Controlling Tempo – High Tension Posterior Chain Training
Changing the tempo for any exercise can change the exercise and the training effect dramatically.
Let me explain.
As a quick review, tempo is:
Tempo is defined in seconds and can be broken down into the time it takes to perform each phase of a repetition. If you add up the time it takes to perform each repetition and multiply that by the total number of reps in the set, you will get your total time under tension or TUT. This variable should be monitored to manage fatigue and keep the quality of the repetitions high. As a side note, tracking the total time under tension vs. rest periods for the entire workout can provide you with a baseline of your work capacity.
Eccentric – time it takes to lower (in seconds), muscle lengthens
Isometric – time between the eccentric and concentric phases (in seconds), no change in muscle length
Concentric – time it takes to raise (in seconds), muscle shortens
Isometric – time between the concentric and the eccentric phases (in seconds)

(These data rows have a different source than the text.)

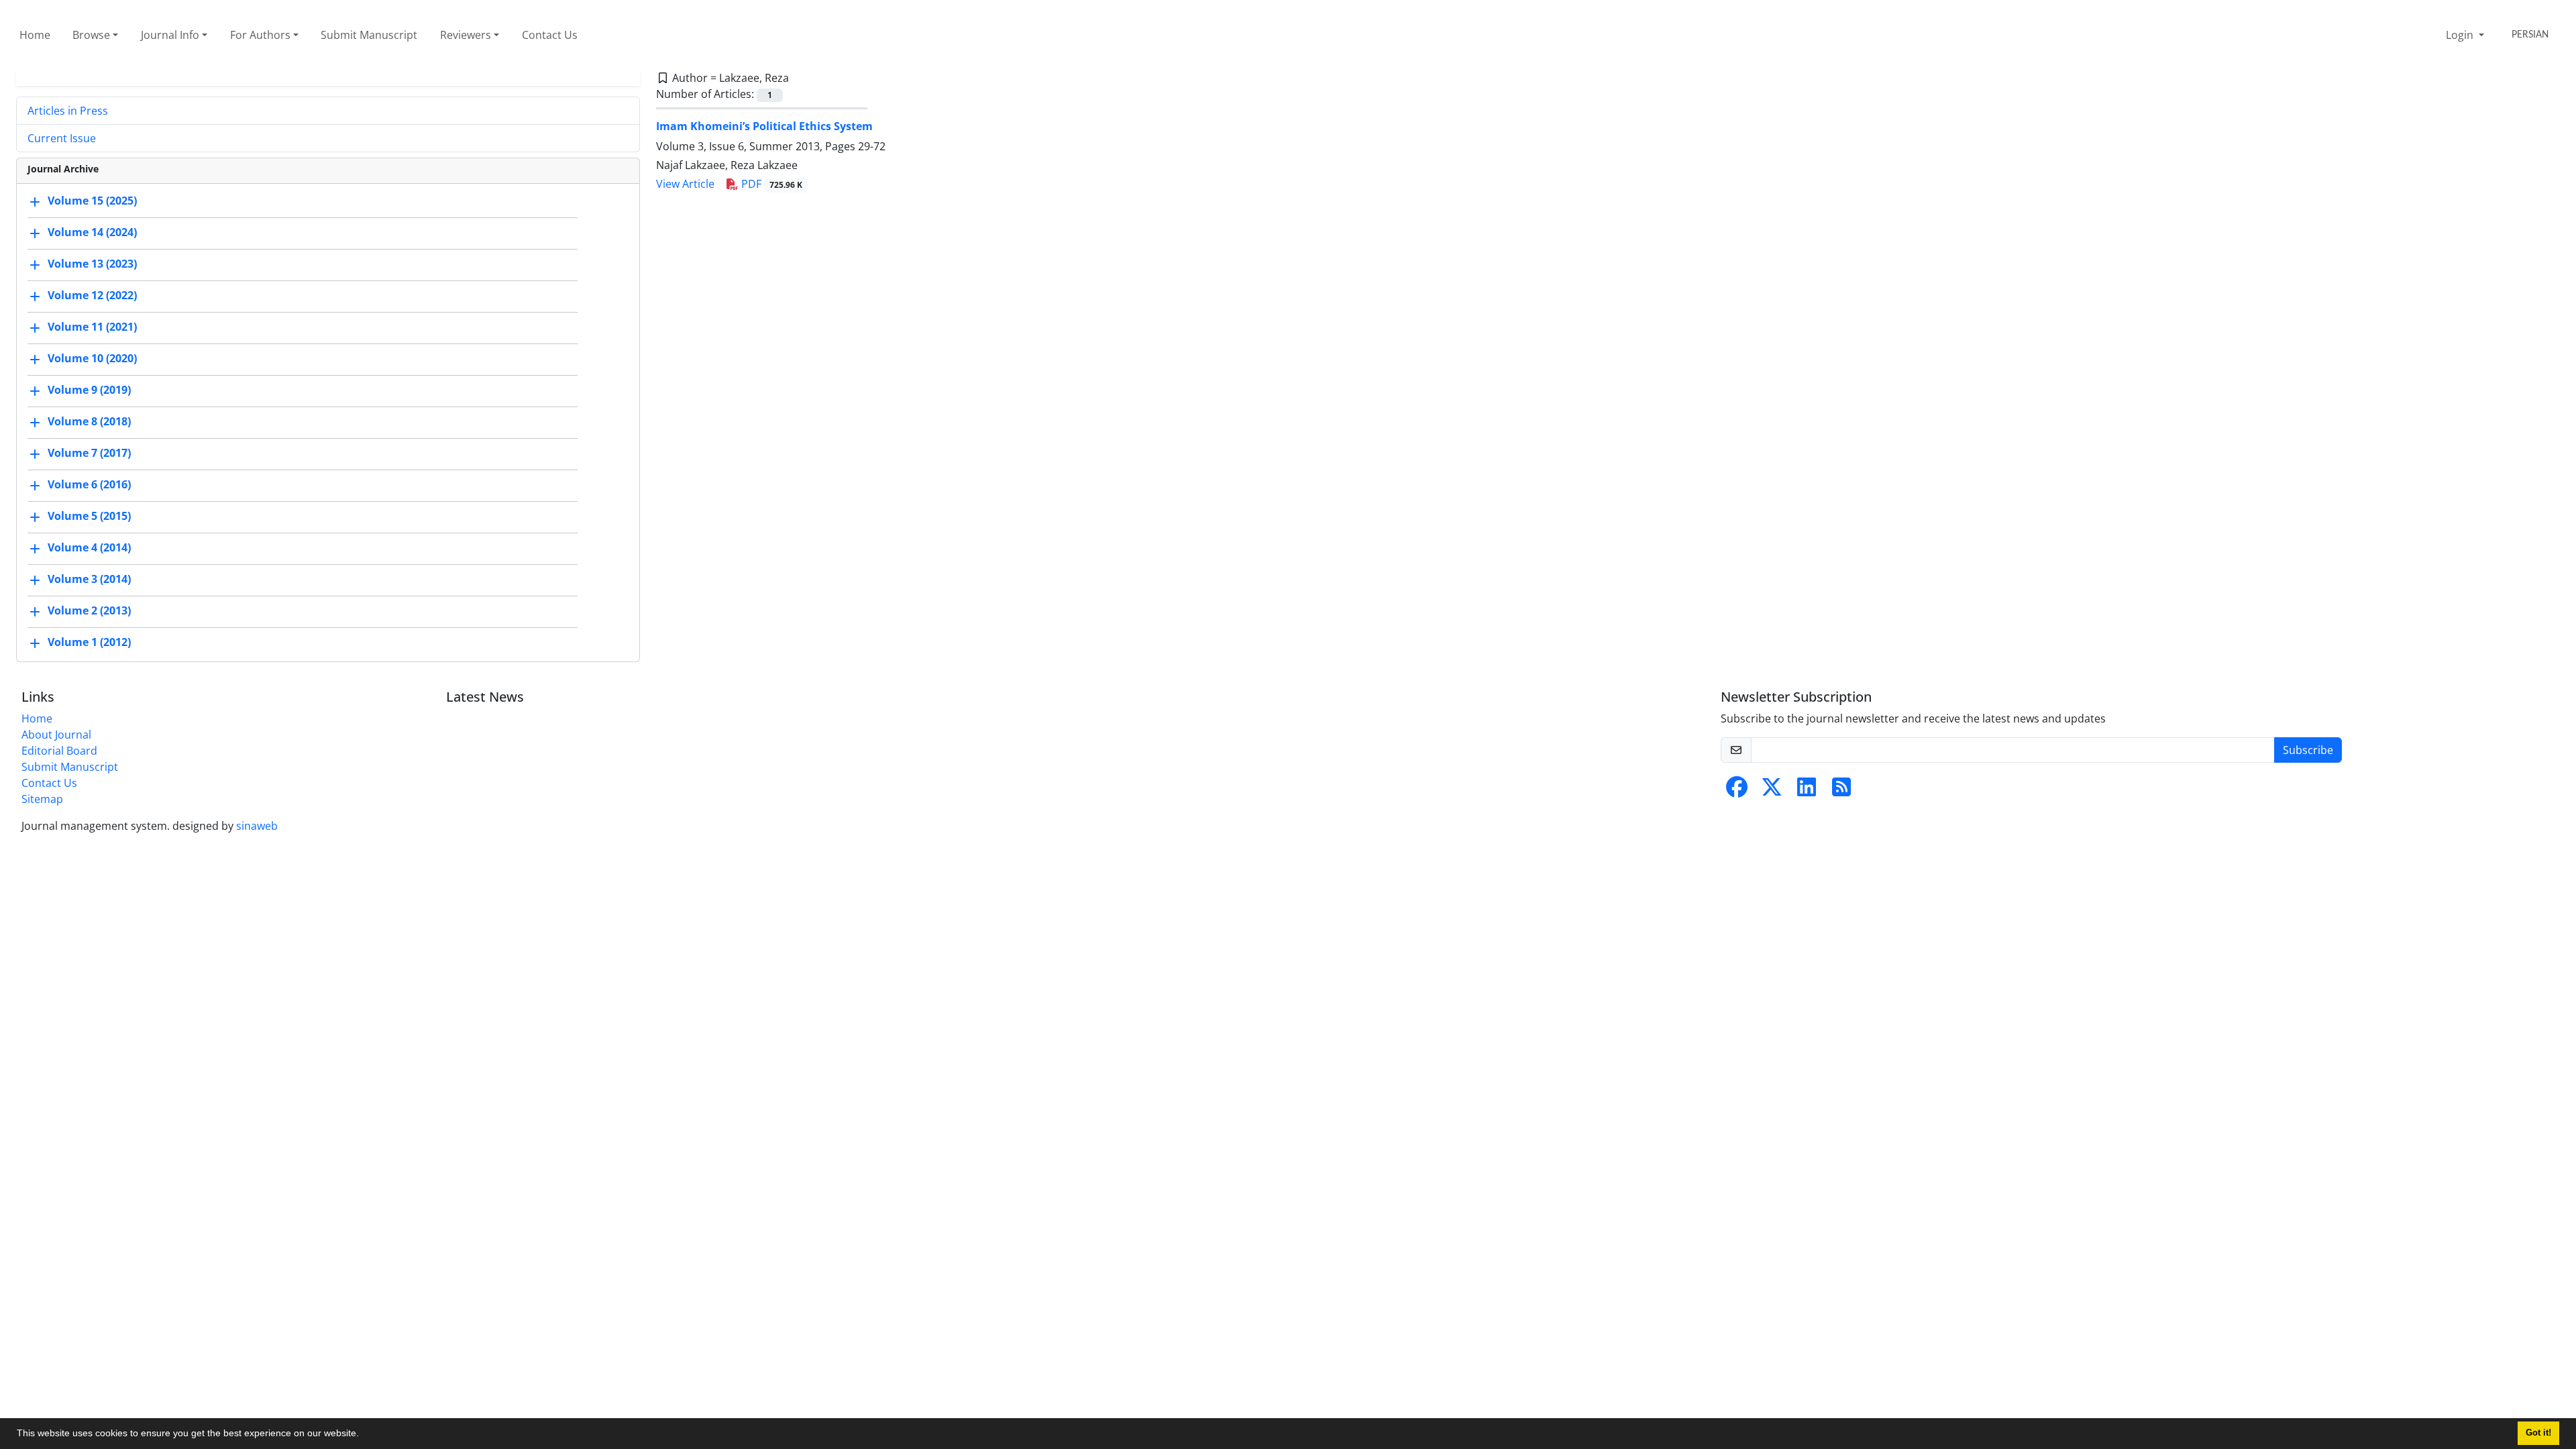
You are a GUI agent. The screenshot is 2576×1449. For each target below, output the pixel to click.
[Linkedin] (1806, 791)
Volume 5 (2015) (89, 515)
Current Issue (62, 138)
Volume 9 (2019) (89, 389)
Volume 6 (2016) (89, 484)
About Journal (56, 734)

Example: Bench Press, Tempo 3111
Eccentric – 3 seconds to lower the weight
Isometric – 1 second pause
Concentric – 1 second to raise the weight
Isometric – 1 second pause
Special Note: If someone specifies an “X” tempo, that implies as fast or as explosive as possible. You typically see this with dynamic, ballistic or compensatory acceleration training (CAT, Dr. Fred Hatfield) efforts
As you can imagine, the intensity of the exercise can vary greatly just by changing the duration of one of the phases of the lift, i.e., changing the tempo. Think of the difference between banging out a set of curls at a fast to moderate pace OR lowering and curling the weight for 3-5 seconds each way. You can go from being able to perform 12 repetitions to barely getting 3-5 reps with the same weight!
I talked about how ‘good form’ will mess you up. The message was that when you really focus on tempo and strict form, everything changes. Sloppy form can get you more reps and give you a false sense of strength. It can also potentially lead to a pretty devastating injury. But, it is when you do things the right way, that your true strength will be revealed.
But like I stated in the ‘good form’ article, the right way is typically the ‘hard way’. You will need much more control during the exercise, you’ll have to use less weight, and you’ll have to check your ego at the door. That is why most lifters and athletes opt to perform the exercise poorly. It is not as cool to be doing less weight, especially when you’re lifting with your friends and everything turns into a competition.
Let’s look at a fundamental movement pattern – the hip hinge – and how changing the tempo can elicit different training effects.
Changing Tempo for the Hip Hinge
In the video below I perform a Romanian deadlift or RDL. Typically this movement is not performed off the floor, but in this example, I use the floor as a guide (you’ll see what I mean when you watch the video). Also, I don’t see any issue with a fuller range movement for the hip hinge assuming the athlete has the appropriate mobility, a good neutral torso position, and solid core strength / bracing mechanics.
In the first example in the video, you’ll notice how I ‘bounce’ the weights off the floor. This is pretty common in most weightrooms around the world and in most athletic preparation facilities – when performing this (or variations of this) exercise. The eccentric phase of the movement is shorter (faster) and the ‘bounce’ interrupts the eccentric-concentric chain – or the flow from one phase to the next. There is still tension and control, but the movement is more dynamic. This type of tempo will help to create a faster concentric phase improving dynamic hip extension, RFD, and intramuscular coordination.
For the second example in the video, you see something different. Instead of ‘bouncing’ the weight off the floor, I slow down and hover the weight about an inch off of the ground. The eccentric is much slower and controlled and the deceleration of the hip hinge is MUCH more powerful. Tension is not lost in this example either, in fact, it is accumulated. This slower and more controlled eccentric phase improves deceleration and absorption mechanics (this is huge for athletes), reversal strength, isometric strength, starting strength (you have to pull from a dead stop at the bottom), and bracing proficiency and core stability endurance.
Simply by changing the tempo for an exercise can change the training effect and the intensity. Dependent upon the athlete’s needs, the tempo can be one of the most important factors in their development to overcome weaknesses.